**Exercise description:** All records after this line are to be returned verbatim.

**Data to examine:**
━━━━━━

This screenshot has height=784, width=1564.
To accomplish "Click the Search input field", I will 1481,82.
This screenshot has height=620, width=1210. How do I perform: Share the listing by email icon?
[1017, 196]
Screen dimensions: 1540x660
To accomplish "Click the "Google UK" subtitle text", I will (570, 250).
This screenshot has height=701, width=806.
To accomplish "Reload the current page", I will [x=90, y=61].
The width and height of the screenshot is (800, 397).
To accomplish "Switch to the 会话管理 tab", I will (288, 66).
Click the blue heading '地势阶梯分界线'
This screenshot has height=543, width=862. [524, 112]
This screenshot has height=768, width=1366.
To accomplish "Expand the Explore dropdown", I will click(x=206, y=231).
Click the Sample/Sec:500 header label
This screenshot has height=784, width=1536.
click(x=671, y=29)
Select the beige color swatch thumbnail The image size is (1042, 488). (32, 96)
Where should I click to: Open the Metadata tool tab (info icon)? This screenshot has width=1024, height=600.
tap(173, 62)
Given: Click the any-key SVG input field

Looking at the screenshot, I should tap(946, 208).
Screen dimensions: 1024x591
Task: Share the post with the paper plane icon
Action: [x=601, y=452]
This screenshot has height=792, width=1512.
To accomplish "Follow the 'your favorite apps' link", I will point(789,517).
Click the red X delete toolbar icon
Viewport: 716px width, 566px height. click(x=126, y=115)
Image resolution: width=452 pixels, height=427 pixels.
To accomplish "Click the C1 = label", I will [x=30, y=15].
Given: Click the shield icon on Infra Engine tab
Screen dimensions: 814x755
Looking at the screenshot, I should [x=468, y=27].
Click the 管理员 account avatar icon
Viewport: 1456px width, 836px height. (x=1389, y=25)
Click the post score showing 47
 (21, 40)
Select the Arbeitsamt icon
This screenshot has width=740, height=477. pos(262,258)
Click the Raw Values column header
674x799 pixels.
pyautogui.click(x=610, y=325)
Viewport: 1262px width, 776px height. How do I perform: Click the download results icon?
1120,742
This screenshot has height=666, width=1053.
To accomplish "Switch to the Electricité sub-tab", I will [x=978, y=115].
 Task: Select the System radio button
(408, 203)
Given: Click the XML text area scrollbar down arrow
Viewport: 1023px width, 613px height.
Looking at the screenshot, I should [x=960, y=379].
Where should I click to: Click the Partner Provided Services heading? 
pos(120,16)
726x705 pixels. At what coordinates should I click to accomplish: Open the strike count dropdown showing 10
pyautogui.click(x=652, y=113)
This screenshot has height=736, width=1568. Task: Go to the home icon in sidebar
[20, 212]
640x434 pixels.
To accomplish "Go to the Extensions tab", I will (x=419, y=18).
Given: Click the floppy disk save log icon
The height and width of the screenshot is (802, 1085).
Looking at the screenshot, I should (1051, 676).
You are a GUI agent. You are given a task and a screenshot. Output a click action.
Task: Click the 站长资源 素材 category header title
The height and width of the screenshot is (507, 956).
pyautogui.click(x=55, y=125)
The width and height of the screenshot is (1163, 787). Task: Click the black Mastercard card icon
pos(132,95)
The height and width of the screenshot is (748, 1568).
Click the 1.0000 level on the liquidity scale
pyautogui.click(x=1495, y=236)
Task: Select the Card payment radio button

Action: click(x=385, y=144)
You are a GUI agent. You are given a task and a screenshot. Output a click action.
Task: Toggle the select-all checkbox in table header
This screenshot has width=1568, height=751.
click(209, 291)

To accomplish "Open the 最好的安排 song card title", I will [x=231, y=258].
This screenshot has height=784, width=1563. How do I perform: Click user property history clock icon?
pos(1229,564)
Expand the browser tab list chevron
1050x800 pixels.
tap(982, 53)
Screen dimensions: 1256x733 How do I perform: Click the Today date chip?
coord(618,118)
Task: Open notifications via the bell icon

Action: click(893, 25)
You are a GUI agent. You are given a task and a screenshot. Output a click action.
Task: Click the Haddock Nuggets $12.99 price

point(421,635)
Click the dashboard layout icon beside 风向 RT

━━━━━━

**Written response:**
This screenshot has height=784, width=1564.
To accomplish "Click the Search input field", I will 1481,82.
This screenshot has height=620, width=1210. How do I perform: Share the listing by email icon?
[1017, 196]
Screen dimensions: 1540x660
To accomplish "Click the "Google UK" subtitle text", I will (570, 250).
This screenshot has height=701, width=806.
To accomplish "Reload the current page", I will [x=90, y=61].
The width and height of the screenshot is (800, 397).
To accomplish "Switch to the 会话管理 tab", I will (288, 66).
Click the blue heading '地势阶梯分界线'
This screenshot has height=543, width=862. [524, 112]
This screenshot has height=768, width=1366.
To accomplish "Expand the Explore dropdown", I will click(x=206, y=231).
Click the Sample/Sec:500 header label
This screenshot has height=784, width=1536.
click(x=671, y=29)
Select the beige color swatch thumbnail The image size is (1042, 488). (32, 96)
Where should I click to: Open the Metadata tool tab (info icon)? This screenshot has width=1024, height=600.
tap(173, 62)
Given: Click the any-key SVG input field

Looking at the screenshot, I should tap(946, 208).
Screen dimensions: 1024x591
Task: Share the post with the paper plane icon
Action: [x=601, y=452]
This screenshot has height=792, width=1512.
To accomplish "Follow the 'your favorite apps' link", I will point(789,517).
Click the red X delete toolbar icon
Viewport: 716px width, 566px height. click(x=126, y=115)
Image resolution: width=452 pixels, height=427 pixels.
To accomplish "Click the C1 = label", I will [x=30, y=15].
Given: Click the shield icon on Infra Engine tab
Screen dimensions: 814x755
Looking at the screenshot, I should [x=468, y=27].
Click the 管理员 account avatar icon
Viewport: 1456px width, 836px height. (x=1389, y=25)
Click the post score showing 47
 (21, 40)
Select the Arbeitsamt icon
This screenshot has width=740, height=477. pos(262,258)
Click the Raw Values column header
674x799 pixels.
pyautogui.click(x=610, y=325)
Viewport: 1262px width, 776px height. How do I perform: Click the download results icon?
1120,742
This screenshot has height=666, width=1053.
To accomplish "Switch to the Electricité sub-tab", I will [x=978, y=115].
 Task: Select the System radio button
(408, 203)
Given: Click the XML text area scrollbar down arrow
Viewport: 1023px width, 613px height.
Looking at the screenshot, I should [x=960, y=379].
Where should I click to: Click the Partner Provided Services heading? 
pos(120,16)
726x705 pixels. At what coordinates should I click to accomplish: Open the strike count dropdown showing 10
pyautogui.click(x=652, y=113)
This screenshot has height=736, width=1568. Task: Go to the home icon in sidebar
[20, 212]
640x434 pixels.
To accomplish "Go to the Extensions tab", I will (x=419, y=18).
Given: Click the floppy disk save log icon
The height and width of the screenshot is (802, 1085).
Looking at the screenshot, I should (1051, 676).
You are a GUI agent. You are given a task and a screenshot. Output a click action.
Task: Click the 站长资源 素材 category header title
The height and width of the screenshot is (507, 956).
pyautogui.click(x=55, y=125)
The width and height of the screenshot is (1163, 787). Task: Click the black Mastercard card icon
pos(132,95)
The height and width of the screenshot is (748, 1568).
Click the 1.0000 level on the liquidity scale
pyautogui.click(x=1495, y=236)
Task: Select the Card payment radio button

Action: click(x=385, y=144)
You are a GUI agent. You are given a task and a screenshot. Output a click action.
Task: Toggle the select-all checkbox in table header
This screenshot has width=1568, height=751.
click(209, 291)

To accomplish "Open the 最好的安排 song card title", I will [x=231, y=258].
This screenshot has height=784, width=1563. How do I perform: Click user property history clock icon?
pos(1229,564)
Expand the browser tab list chevron
1050x800 pixels.
tap(982, 53)
Screen dimensions: 1256x733 How do I perform: Click the Today date chip?
coord(618,118)
Task: Open notifications via the bell icon

Action: click(893, 25)
You are a GUI agent. You are given a task and a screenshot. Output a click action.
Task: Click the Haddock Nuggets $12.99 price

point(421,635)
Click the dashboard layout icon beside 风向 RT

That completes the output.